Conclusion

L’étude de la nature effective de la relation entre économie et biologie tracée par l’évolutionnisme économique aboutit à des résultats originaux. Contrairement à l’équation qui est couramment tracée entre « évolutionnisme » et « biologie, » notre étude montre que l’évolutionnisme économique représente une modalité relativement faible de rapprochement entre économie et biologie.

Dès l’origine, la sélection naturelle était une analogie conçue dans une dimension non spécifiquement biologique : Alchian y voyait l’œuvre d’un processus caractérisant aussi bien les phénomènes décrits par la mécanique statistique que la biologie évolutive – c’était avant tout à ses yeux la manifestation d’une propriété statistique, sans origine disciplinaire identifiable. Cette relation entre économie et biologie est également ténue en raison du refus de Nelson et Winter de développer systématiquement le principe de sélection au cœur de leurs modèles, et d’en faire un principe général applicable par delà les frontières disciplinaires. Ici, la méthodologie inductive des auteurs était un obstacle efficace (et bienvenu de notre point de vue) à l’entreprise d’une telle quête, qui les aurait détournés de l’étude des faits économiques qu’ils essayaient d’expliquer.

Penrose semble avoir joué un rôle à double titre dans cette direction « non biologique » prise par l’évolutionnisme économique. Sa critique des analogies biologiques a eu une portée effective en obligeant Alchian à expliciter la distance qu’il prenait avec le référent biologique. Cette critique a également dressé la liste d’un certain nombre de difficultés analytiques s’opposant à l’importation directe de principes darwiniens en économie, traçant de fait un programme de recherche exigeant pour qui voudrait développer un évolutionnisme en économie.
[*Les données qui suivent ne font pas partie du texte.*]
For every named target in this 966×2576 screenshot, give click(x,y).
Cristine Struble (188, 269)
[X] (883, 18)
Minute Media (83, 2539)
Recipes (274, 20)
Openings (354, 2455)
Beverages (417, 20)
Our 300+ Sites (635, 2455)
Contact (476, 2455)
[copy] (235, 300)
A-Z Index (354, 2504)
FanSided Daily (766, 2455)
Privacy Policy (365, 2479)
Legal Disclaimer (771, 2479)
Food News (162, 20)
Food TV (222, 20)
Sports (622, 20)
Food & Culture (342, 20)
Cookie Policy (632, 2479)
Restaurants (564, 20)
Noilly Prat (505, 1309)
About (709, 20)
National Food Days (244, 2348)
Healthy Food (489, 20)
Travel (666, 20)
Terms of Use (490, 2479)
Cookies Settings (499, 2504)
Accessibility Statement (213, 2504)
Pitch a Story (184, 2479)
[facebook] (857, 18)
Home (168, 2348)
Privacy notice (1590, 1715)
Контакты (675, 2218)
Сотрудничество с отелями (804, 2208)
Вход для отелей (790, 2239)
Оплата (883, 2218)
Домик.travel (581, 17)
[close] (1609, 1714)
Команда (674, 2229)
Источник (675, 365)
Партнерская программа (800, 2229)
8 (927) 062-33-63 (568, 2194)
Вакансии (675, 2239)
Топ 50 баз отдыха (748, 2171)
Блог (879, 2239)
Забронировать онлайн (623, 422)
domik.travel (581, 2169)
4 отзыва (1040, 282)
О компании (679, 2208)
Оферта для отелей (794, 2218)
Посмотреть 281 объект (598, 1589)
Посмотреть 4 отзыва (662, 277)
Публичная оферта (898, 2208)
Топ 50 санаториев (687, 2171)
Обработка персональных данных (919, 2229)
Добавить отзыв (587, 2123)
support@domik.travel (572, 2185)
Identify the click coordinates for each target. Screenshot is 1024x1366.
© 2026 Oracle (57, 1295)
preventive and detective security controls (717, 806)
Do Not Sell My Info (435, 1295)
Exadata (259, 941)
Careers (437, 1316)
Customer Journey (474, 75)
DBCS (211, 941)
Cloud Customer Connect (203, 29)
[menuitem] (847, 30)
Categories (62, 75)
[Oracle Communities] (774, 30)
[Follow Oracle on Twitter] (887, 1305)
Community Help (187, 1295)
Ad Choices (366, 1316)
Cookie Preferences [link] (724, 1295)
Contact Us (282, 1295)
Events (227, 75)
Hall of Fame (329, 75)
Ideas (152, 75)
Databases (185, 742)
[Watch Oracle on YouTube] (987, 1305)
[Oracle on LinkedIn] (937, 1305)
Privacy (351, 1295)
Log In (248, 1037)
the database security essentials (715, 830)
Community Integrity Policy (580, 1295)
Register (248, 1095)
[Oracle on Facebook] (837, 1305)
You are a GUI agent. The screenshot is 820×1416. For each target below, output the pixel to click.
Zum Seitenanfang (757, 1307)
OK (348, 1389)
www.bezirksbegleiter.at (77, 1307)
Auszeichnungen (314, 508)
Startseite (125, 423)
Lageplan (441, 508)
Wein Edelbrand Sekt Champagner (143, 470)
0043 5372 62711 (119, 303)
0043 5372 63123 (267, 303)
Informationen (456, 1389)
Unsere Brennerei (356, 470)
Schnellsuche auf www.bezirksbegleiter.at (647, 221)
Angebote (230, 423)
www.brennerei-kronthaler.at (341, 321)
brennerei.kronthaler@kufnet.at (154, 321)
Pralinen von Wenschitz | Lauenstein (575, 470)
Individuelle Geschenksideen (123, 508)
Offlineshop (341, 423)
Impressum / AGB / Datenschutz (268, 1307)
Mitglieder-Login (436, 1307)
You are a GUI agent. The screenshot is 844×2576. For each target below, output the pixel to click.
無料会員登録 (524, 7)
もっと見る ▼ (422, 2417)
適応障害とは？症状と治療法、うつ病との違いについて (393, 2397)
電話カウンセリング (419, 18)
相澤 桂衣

Le deuxième résultat obtenu est que de façon concomitante, cette distance avec le référent biologique a permis une théorisation créative en économie. Comme le rappelle Ménard (1988), l’analogie est certes utile, mais la science n’avance que lorsqu’une « différence » est mise au jour entre le principal et le subsidiaire de l’analogie. La théorie de Penrose, dont nous avons montré qu’elle était évolutionniste plutôt qu’évolutionnaire, répond à cette exigence. Parce qu’elle prenait en compte la subjectivité de la relation entre la firme et son environnement, sa théorie de la croissance de la firme n’était pas une pâle copie d’une théorie ontogénique du développement de l’organisme. De la même façon, la théorie du changement économique de Nelson et Winter est un exercice unique de modélisation évolutionnaire qui s’appuie sur un riche panel de caractéristiques empiriques des firmes – dont toutes ne trouvent pas d’équivalent par analogie biologique stricte. Cette perspective aboutit à relativiser les critiques qui jugent que la théorie évolutionnaire de Nelson et Winter cadre imparfaitement avec les principes d’un darwinisme universel. C’est effectivement le cas, mais les résultats obtenus en sont d’autant plus significatifs.